Dataset entries START

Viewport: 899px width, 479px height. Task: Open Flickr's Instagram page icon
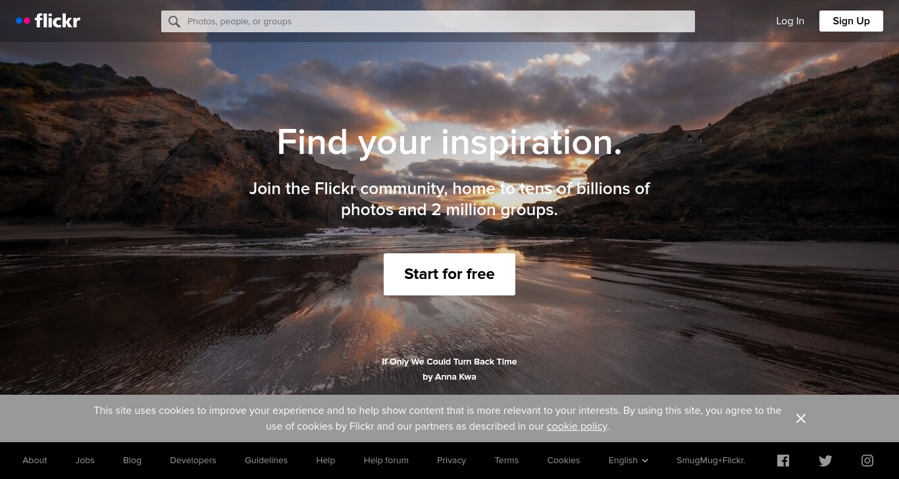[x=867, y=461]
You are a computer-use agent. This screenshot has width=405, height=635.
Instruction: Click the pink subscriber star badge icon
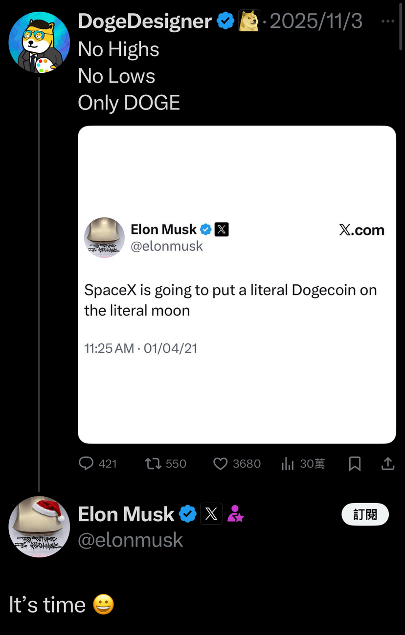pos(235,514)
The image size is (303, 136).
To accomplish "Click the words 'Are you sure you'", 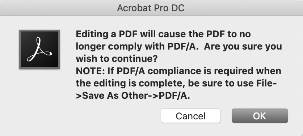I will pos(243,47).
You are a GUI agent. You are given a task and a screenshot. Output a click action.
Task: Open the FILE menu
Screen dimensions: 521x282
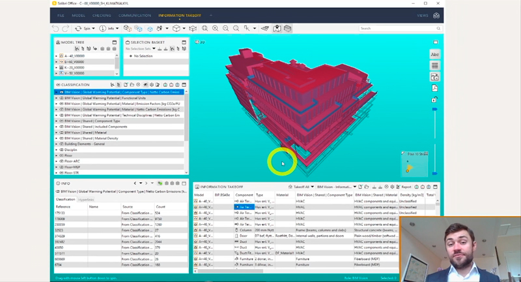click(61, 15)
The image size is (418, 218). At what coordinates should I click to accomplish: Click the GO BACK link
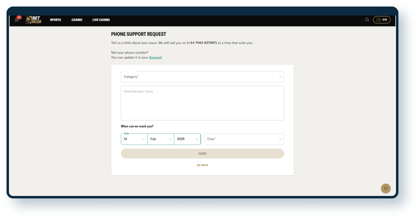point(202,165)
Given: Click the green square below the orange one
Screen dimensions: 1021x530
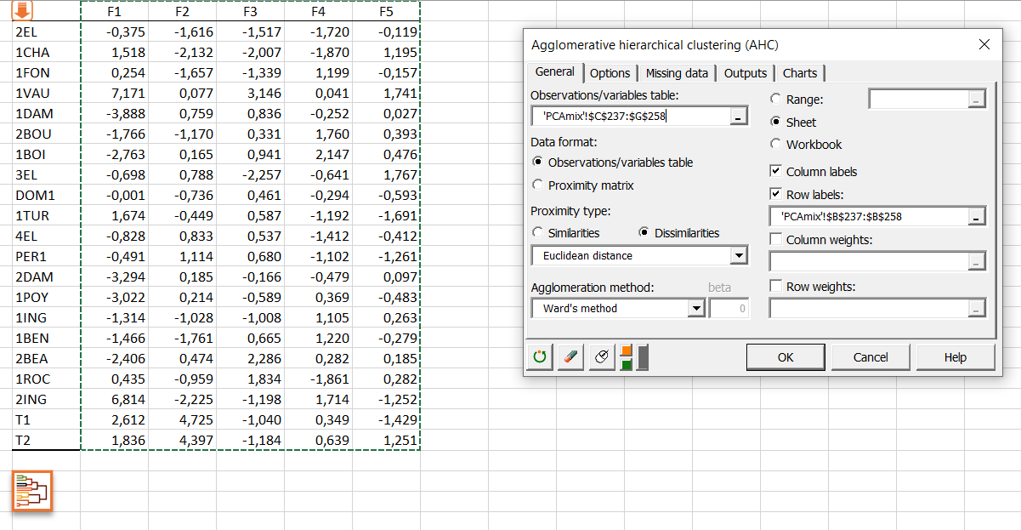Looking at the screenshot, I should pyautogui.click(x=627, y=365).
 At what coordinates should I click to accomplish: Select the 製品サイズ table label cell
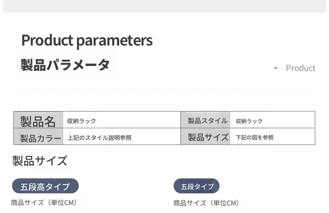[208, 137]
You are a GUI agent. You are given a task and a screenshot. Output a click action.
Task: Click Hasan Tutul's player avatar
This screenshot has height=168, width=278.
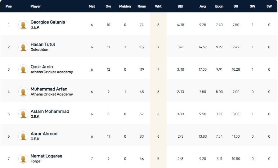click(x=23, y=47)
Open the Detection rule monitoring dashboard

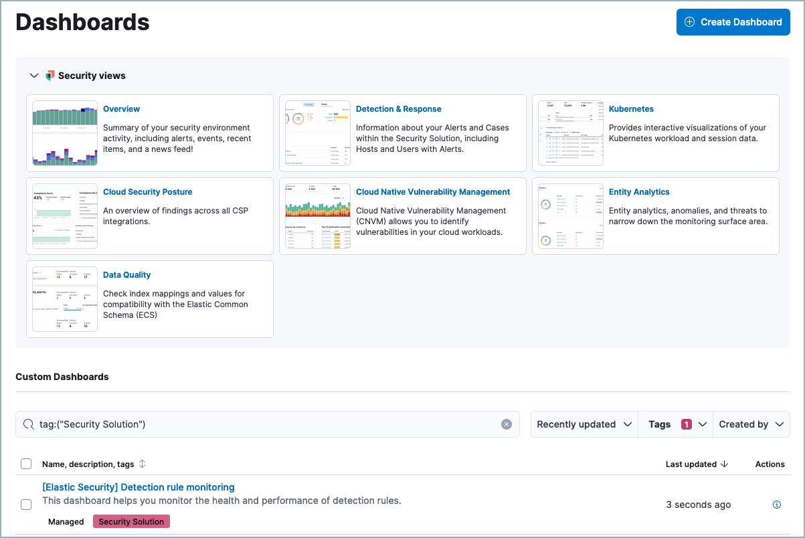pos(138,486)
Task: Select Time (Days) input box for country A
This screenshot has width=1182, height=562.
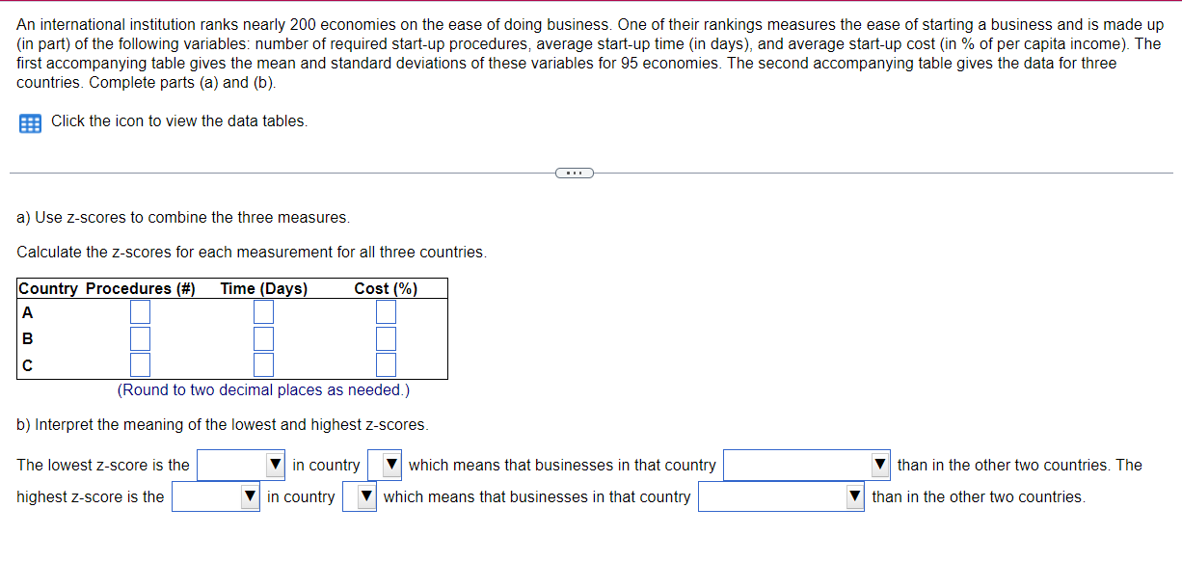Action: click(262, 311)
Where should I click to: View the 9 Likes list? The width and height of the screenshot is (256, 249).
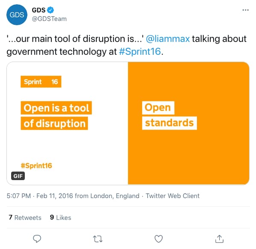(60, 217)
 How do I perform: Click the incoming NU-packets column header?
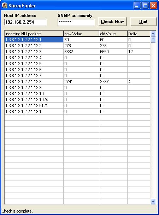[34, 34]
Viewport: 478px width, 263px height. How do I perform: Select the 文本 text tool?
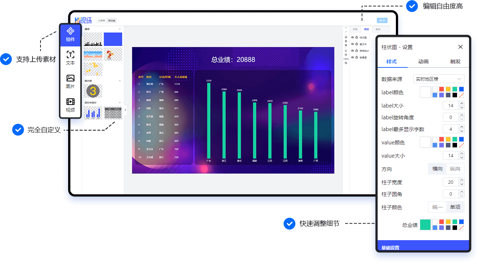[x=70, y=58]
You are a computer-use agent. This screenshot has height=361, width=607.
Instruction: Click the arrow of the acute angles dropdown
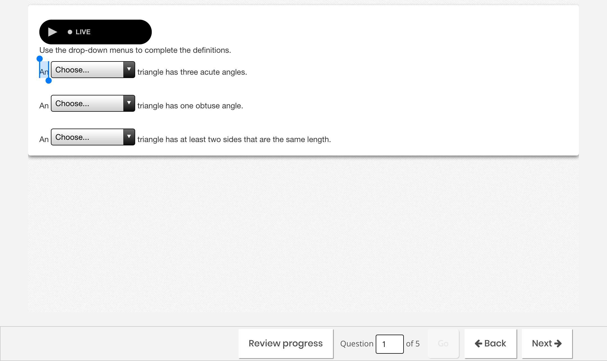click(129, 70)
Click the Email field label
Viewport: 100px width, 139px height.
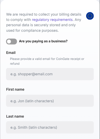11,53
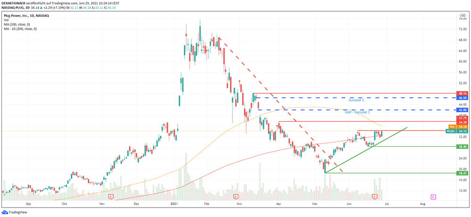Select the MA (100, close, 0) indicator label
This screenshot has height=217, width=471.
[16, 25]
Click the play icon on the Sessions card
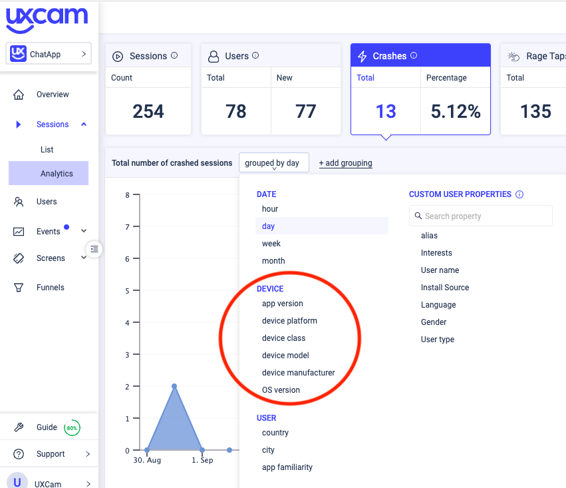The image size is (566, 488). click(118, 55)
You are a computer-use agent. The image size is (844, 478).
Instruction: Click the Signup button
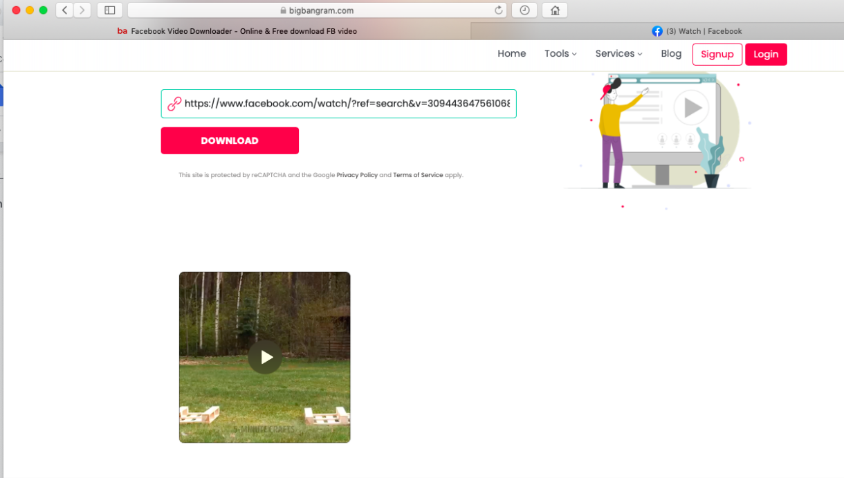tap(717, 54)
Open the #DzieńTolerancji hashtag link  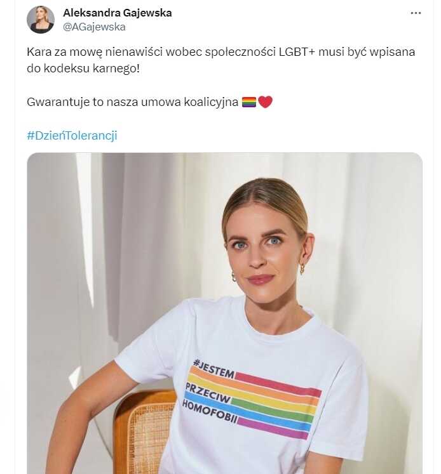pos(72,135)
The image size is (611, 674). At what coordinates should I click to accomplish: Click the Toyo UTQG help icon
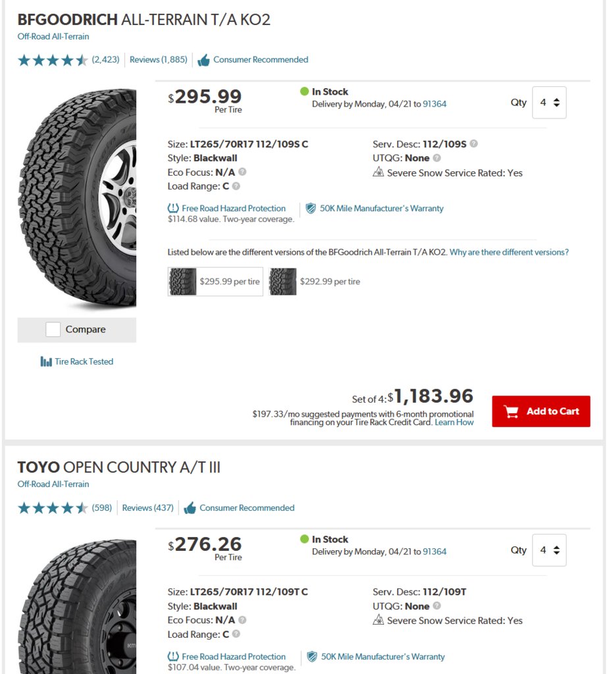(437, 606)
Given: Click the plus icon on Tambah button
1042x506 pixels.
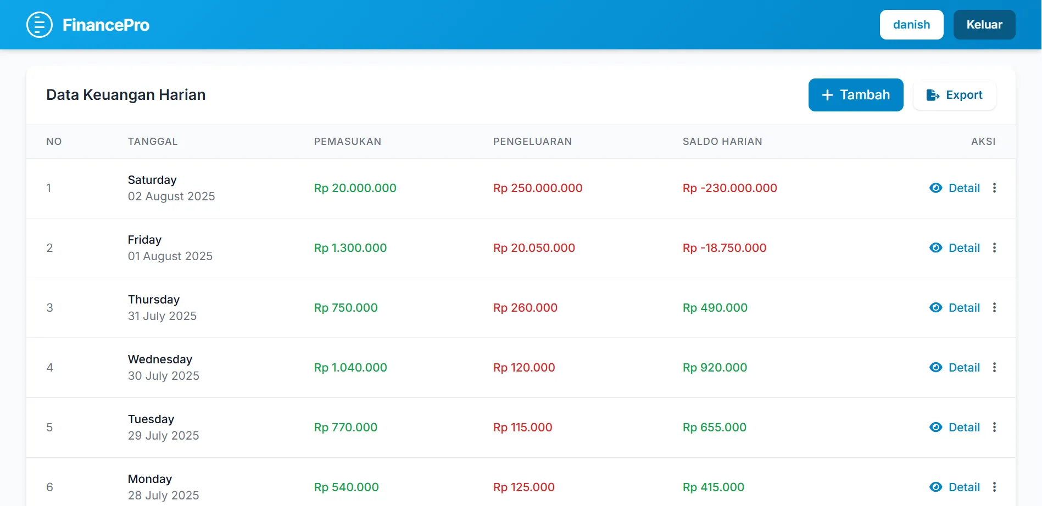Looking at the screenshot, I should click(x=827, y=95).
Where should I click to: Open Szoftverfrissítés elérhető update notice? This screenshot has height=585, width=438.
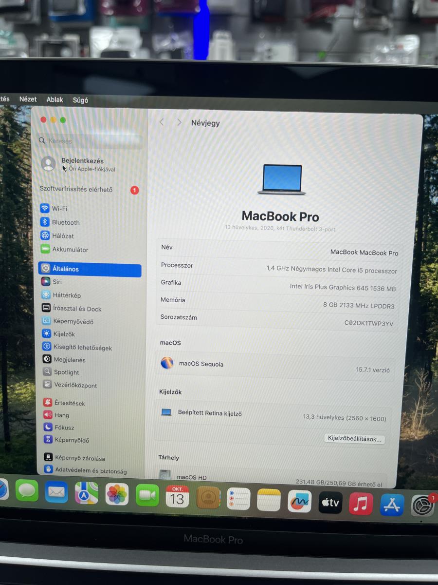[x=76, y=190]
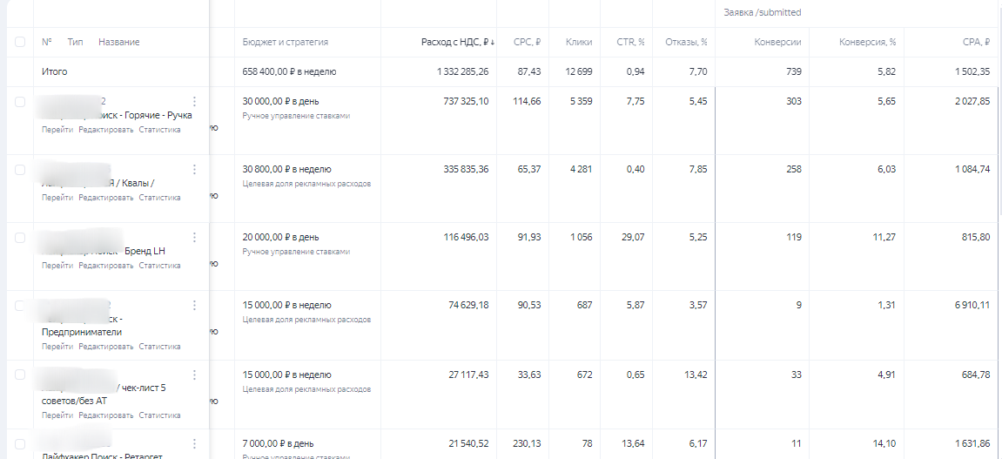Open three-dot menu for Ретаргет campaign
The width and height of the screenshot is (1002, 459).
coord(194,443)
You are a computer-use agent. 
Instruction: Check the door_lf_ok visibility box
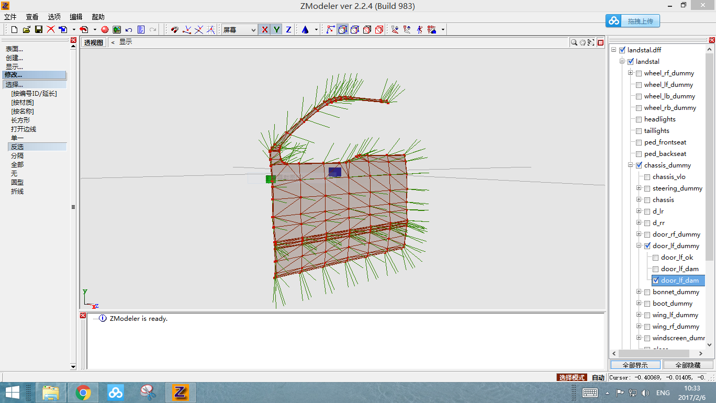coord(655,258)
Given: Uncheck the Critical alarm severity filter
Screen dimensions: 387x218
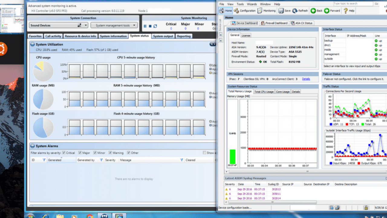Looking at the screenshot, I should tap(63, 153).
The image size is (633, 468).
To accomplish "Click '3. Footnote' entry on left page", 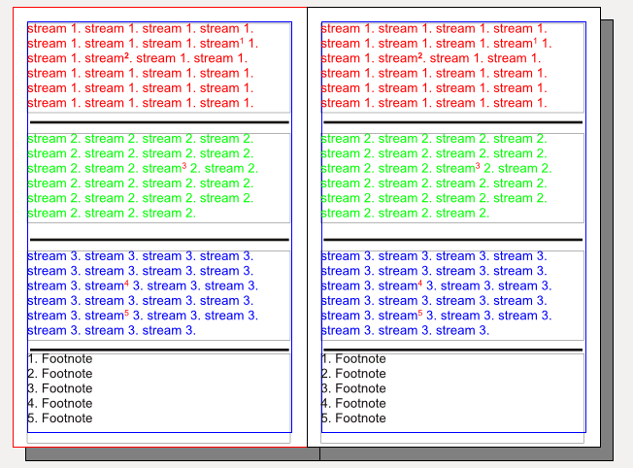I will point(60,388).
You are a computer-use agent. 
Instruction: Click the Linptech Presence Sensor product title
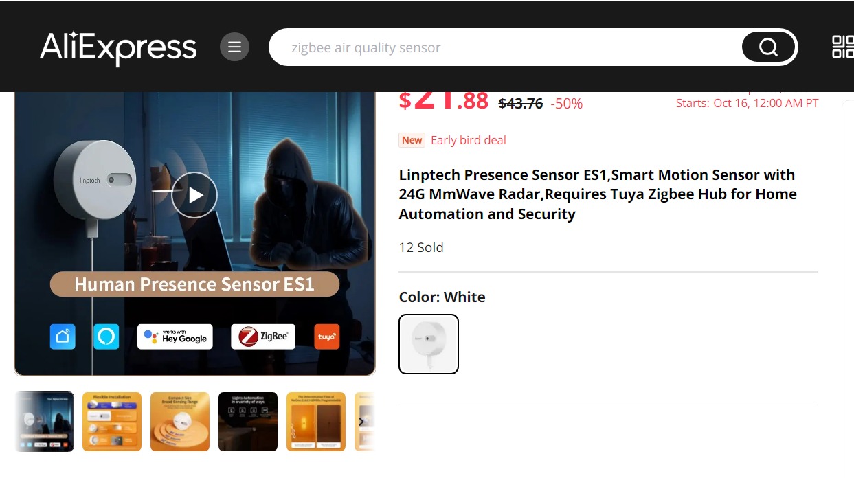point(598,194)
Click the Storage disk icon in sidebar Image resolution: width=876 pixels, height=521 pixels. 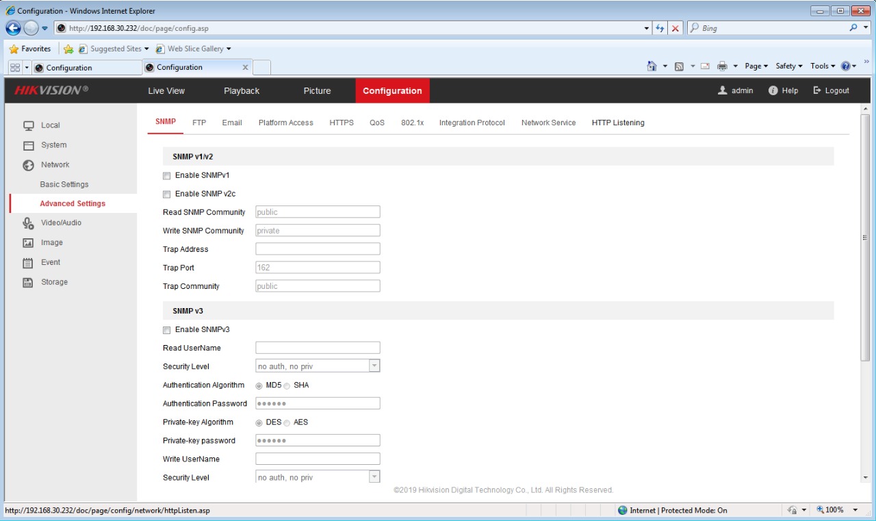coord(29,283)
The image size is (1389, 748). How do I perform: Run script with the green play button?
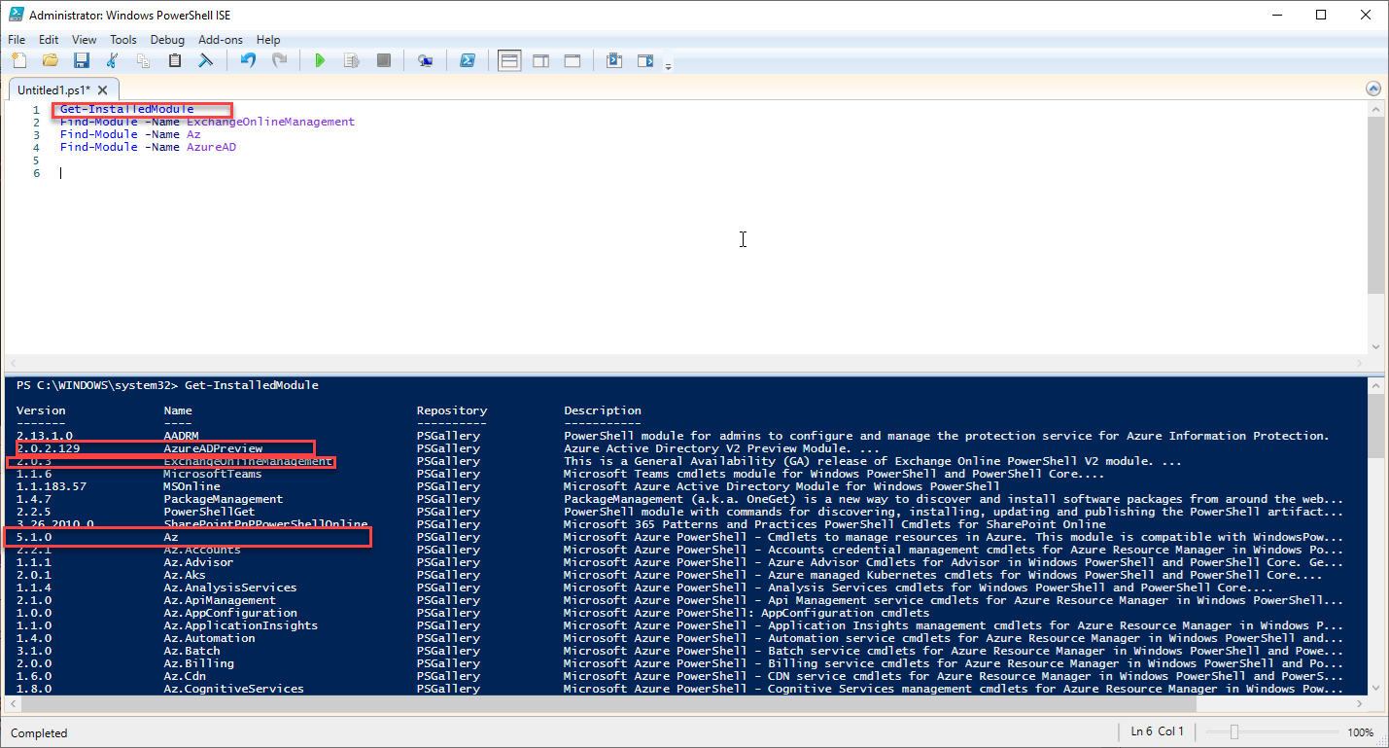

Dataset entries END

(What you will do): Each line in the data that holds the word "computer" must be copied.

(Response for this exercise):
You are a computer-use agent. This screenshot has width=405, height=635.
You are a computer-use agent. This screenshot has height=361, width=607.
You are a computer-use agent. The image size is (844, 478).
You are a computer-use agent. 
You are a computer-use agent. 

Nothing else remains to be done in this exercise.